Note : If the material particle is moving with a velocity comparable to the velocity of light, then the mass of the particle changes according to the relation.
$m = \frac{m_0}{\sqrt{1 - v^2/c^2}}$
So de-Broglie wavelength is given by,
$\lambda= \frac{h}{mv} = \frac{h}{\frac{m_0}{\sqrt{1 - v^2/c^2}} v} = \frac{h\sqrt{1 - v^2/c^2}}{m_0 v}$
Derive an expression for the wavelength of a wave associated with an electron accelerated through a potential of 'V' volt.
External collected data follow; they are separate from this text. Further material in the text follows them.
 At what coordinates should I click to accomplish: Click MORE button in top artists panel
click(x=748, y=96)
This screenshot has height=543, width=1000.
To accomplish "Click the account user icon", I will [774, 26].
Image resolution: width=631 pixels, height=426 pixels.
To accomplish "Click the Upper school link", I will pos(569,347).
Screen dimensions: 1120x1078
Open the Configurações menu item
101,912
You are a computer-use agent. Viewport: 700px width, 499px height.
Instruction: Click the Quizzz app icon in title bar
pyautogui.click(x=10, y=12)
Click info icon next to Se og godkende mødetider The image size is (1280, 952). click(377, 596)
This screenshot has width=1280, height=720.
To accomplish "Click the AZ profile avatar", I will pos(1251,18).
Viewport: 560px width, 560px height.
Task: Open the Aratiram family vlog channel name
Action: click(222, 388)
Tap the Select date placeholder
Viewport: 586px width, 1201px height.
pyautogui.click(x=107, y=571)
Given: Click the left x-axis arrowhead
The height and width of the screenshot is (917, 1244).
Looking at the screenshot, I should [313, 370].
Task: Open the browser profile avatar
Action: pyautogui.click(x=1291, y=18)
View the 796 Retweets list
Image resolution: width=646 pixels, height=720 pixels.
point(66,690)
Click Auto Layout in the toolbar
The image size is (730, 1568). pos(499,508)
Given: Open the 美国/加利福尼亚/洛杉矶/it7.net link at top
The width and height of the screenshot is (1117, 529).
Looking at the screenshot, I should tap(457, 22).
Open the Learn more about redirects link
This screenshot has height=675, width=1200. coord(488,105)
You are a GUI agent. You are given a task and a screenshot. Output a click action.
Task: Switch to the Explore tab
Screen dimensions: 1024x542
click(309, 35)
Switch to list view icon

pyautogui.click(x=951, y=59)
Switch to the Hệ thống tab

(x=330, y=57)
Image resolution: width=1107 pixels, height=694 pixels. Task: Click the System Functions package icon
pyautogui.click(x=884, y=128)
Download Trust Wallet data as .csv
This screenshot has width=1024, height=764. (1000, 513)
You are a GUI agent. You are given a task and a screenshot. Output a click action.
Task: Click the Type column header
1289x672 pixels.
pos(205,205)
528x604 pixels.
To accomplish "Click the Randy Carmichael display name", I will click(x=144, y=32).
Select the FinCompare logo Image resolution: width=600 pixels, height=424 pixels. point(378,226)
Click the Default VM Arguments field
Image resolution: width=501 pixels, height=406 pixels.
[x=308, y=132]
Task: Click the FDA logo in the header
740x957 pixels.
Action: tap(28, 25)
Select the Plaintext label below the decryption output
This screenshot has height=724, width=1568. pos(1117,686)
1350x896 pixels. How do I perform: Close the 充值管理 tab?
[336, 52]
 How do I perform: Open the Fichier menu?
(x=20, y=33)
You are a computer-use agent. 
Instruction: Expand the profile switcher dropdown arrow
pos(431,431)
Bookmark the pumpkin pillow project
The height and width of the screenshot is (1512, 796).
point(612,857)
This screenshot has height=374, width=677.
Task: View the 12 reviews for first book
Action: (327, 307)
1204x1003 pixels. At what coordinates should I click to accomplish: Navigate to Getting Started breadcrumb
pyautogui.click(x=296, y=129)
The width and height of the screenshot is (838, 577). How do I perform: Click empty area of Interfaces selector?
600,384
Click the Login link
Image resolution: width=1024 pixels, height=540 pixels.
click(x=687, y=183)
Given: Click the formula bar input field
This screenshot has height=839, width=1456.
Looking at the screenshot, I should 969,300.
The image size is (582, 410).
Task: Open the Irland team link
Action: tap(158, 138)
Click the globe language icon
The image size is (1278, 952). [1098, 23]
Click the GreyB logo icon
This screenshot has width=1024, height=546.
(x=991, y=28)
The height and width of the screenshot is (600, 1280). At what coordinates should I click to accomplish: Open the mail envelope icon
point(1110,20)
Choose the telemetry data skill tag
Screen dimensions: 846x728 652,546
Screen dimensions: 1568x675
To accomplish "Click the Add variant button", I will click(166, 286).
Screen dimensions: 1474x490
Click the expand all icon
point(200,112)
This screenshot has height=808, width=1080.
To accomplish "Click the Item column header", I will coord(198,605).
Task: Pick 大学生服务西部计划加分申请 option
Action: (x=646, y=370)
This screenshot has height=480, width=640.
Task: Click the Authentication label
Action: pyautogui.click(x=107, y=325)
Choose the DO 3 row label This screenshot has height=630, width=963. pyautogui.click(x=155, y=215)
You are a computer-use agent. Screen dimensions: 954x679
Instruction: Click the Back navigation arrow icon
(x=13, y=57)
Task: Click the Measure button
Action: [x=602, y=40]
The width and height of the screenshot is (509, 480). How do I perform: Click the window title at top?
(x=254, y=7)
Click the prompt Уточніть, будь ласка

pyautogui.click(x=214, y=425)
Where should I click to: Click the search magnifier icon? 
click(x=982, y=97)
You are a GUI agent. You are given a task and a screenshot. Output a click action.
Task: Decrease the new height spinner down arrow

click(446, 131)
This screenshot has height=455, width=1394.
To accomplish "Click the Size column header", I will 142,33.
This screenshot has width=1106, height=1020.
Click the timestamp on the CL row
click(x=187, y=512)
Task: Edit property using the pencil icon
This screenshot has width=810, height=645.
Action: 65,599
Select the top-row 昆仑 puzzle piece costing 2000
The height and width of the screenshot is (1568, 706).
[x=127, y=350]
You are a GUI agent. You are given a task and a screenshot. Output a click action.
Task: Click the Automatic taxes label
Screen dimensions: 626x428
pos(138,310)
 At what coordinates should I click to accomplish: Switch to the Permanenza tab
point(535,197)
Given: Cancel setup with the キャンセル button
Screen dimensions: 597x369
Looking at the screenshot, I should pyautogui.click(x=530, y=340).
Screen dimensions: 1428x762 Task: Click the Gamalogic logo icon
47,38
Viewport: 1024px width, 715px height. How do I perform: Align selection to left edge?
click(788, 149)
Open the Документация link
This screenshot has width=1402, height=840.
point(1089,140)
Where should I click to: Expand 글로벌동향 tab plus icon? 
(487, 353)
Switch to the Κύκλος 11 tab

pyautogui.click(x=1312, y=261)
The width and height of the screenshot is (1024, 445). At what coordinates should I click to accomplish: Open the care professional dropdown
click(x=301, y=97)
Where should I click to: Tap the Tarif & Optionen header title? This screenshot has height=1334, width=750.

Let us consider a beam of electrons travelling through a potential difference of $V$ volt. The beam of electrons acquires kinetic energy given by
$$ \frac{1}{2} mv^2 = eV $$
$$m^2 v^2 = 2meV $$
$$(mv)^2 = 2meV $$
$$ mv = \sqrt{2meV} \quad \cdots (i) $$
Using relation for de-Broglie wavelength, $\lambda = \frac{h}{mv}$ and substituting the value of eqn. $(i)$, in it we get,
$$ \lambda = \frac{h}{\sqrt{2meV}} $$
But $eV = E$
$$\therefore \lambda = \frac{h}{\sqrt{2mE}} \quad \cdots (ii) $$
Now, $h = 6.625 \times 10^{-34}J-s$
$m = 9.1 \times 10^{-31} \text{ kg}$ and $e = 1.6 \times 10^{-19} \text{ C}$
$$ \lambda = \frac{6.625 \times 10^{-34}}{\sqrt{2 \times 9.1 \times 10^{-31} \times 1.6 \times 10^{-19} \times V}} \text{ m} $$
$$ \lambda = \frac{6.625 \times 10^{-34}}{\sqrt{29.12 \times 10^{-50} \times V}} \text{ m} $$
$$ \lambda = \frac{6.625 \times 10^{-34}}{5.396 \times 10^{-25} \sqrt{V}} \text{ m} $$
$$ \lambda = \frac{1.227 \times 10^{-9}}{\sqrt{V}} \text{ m} $$
$$ \lambda = \frac{12.27 \times 10^{-10}}{\sqrt{V}} \text{ m} $$
But, $10^{-10} \text{ m} = 1 \text{ Å}$
$$ \lambda = \frac{12.27 \times 10^{-10}}{\sqrt{V}} \times 10^{10} \text{ Å} $$
$$ \lambda = \frac{12.27}{\sqrt{V}} \text{ Å} = \frac{1.227}{\sqrt{V}} \text{ nm} \quad \cdots (iii) $$
The variation of de-Broglie wavelength ($\lambda$) associated with an electron with the variation of accelerating potential $V$ is shown in figure :
De-Broglie wavelength in terms of temperature :
According to kinetic theory, the average kinetic energy of a particle is given by,
$$ \frac{1}{2} mv^2 = \frac{3}{2} kT \quad \cdots (i) $$
where, $k = 1.38 \times 10^{-23} \text{ JK}^{-1}$ is the Boltzmann constant and $T$ is the absolute temperature of the particle.
From eqn. $(i)$ we get,
$mv^2 = 3kT$
On multiple both side with m
$m^2 v^2 = 3kT \times m$
$(mv)^2 = 3kT \times m$
$mv = \sqrt{3mkT}$
Since, de-Broglie wavelength is given by
$\lambda = \frac{h}{mv}$
$\therefore \lambda = \frac{h}{\sqrt{3mkT}}$.
Thus, $\lambda \propto \frac{1}{\sqrt{T}}$.